A philosopher once said that the true test of civilization was not the cities and crops it produced but the kind of man it turned out. We can take a large measure of pride in the fact that we are willing to labour for an ideal - that of making our land rich and prosperous, of preserving our national heritage for our children and for many generations to come. For all the conflicting opinions about the state of things in Ukraine - economical, political, social, cultural - one thing is clear: our system works. True, it's not self-operating yet, but we are lucky as we have the potential and. hopefully, the means to make it operate better. When we complain and grumble, as we sometimes do, we're doing it because we want things to get better. And they will.


A lot of things about Ukraine seem to be controversial, even its name continues to be a subject of philological debate. Putting philological fine points aside. it seems to be safe to say that the root of the word UKRAINE means «land».

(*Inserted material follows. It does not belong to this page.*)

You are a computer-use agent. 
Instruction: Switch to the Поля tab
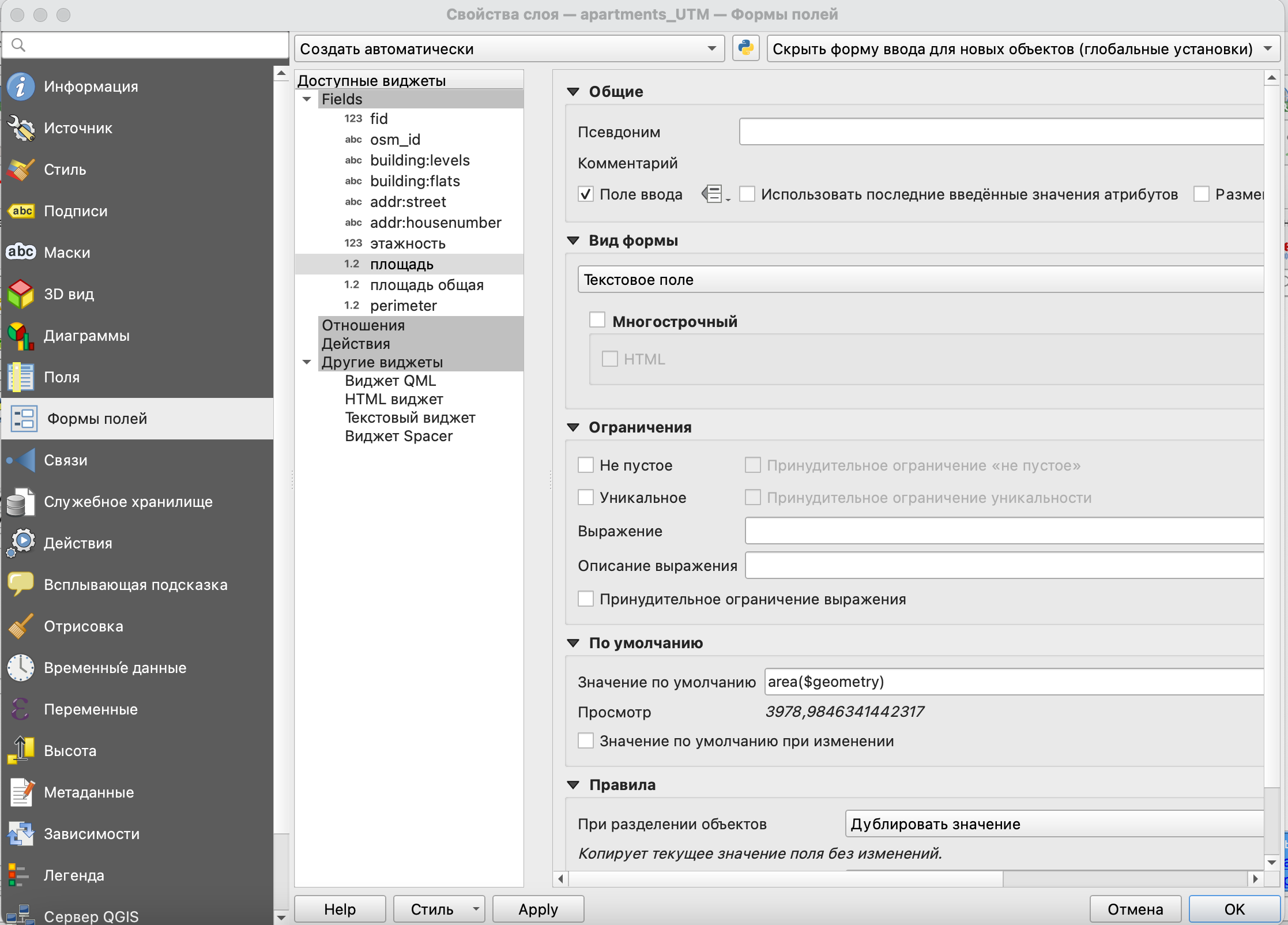pos(62,377)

Ukraine is a vast land indeed. It stretches for 1300 km (about 870 miles) from west to east, and for 900 km (about 600 miles) from north to south. Ukraine is bounded on the north by Russia, on the north-west by Byelorus', on the west by Poland, Hungary, Slovakia, Rumania, on the south-west by Moldova, and on the south it is washed by the waters of the Black Sea and the Sea of Azov. About ninety percent of its territory is taken up by wide rolling plains. But Ukraine is not without its mountains: the Car-pathians in the west and the Crimean Range in the south. Neither are very high but gorgeously picturesque. Three mighty rivers and innumerable smaller ones cross the great plain: the Dnipro, the Southern Buh and the Dniester, the Dnipro being the longest (2285 km or 1520 miles, which is the third longest in Europe). Ukraine has enough forests to give shade, pleasure to the eye, timber and paper; there are enough mineral resources to meet the needs of a highly-developed economy. A large part of Ukrainian territory is covered with a layer of exceptionally fertile soil (chernozem - "black soil") which? if properly handled, can provide excellent crops.

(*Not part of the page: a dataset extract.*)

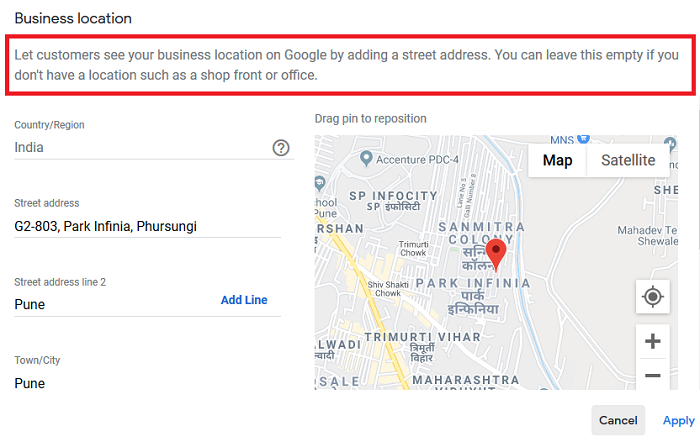
Task: Zoom out using the minus icon
Action: pyautogui.click(x=652, y=376)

Ukraine has an enormous potential but for a good number of reasons this potential has not been realized yet but there are all indications that it will be.

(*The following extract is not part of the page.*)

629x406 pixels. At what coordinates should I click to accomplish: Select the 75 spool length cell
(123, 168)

Genoese Fortress in the town of Sudak.


A brief look into history of Ukraine may help the reader understand why Ukraine has not become one of the leading nations of the world, being blessed with all this potential as it is, and is only struggling to achieve a higher status than the one it has at the moment.
In the first millennium B. C. fierce horse-riding nomads roamed the plains of Ukraine. The Scythian tribes are among the better known ones. The Scythians came into contact with the ancient Greeks who had colonized the shores of the Crimean Peninsula. Later, the beauty and fertility of the lands now known as UKRAINE attracted the Goths, Huns and Vikings. Ukraine is situated at the crossroads between Europe and Asia, between west and east not only in the geographical but also in cultural sense. It has been influenced by many cultures, and it has also been many times the object of aggression.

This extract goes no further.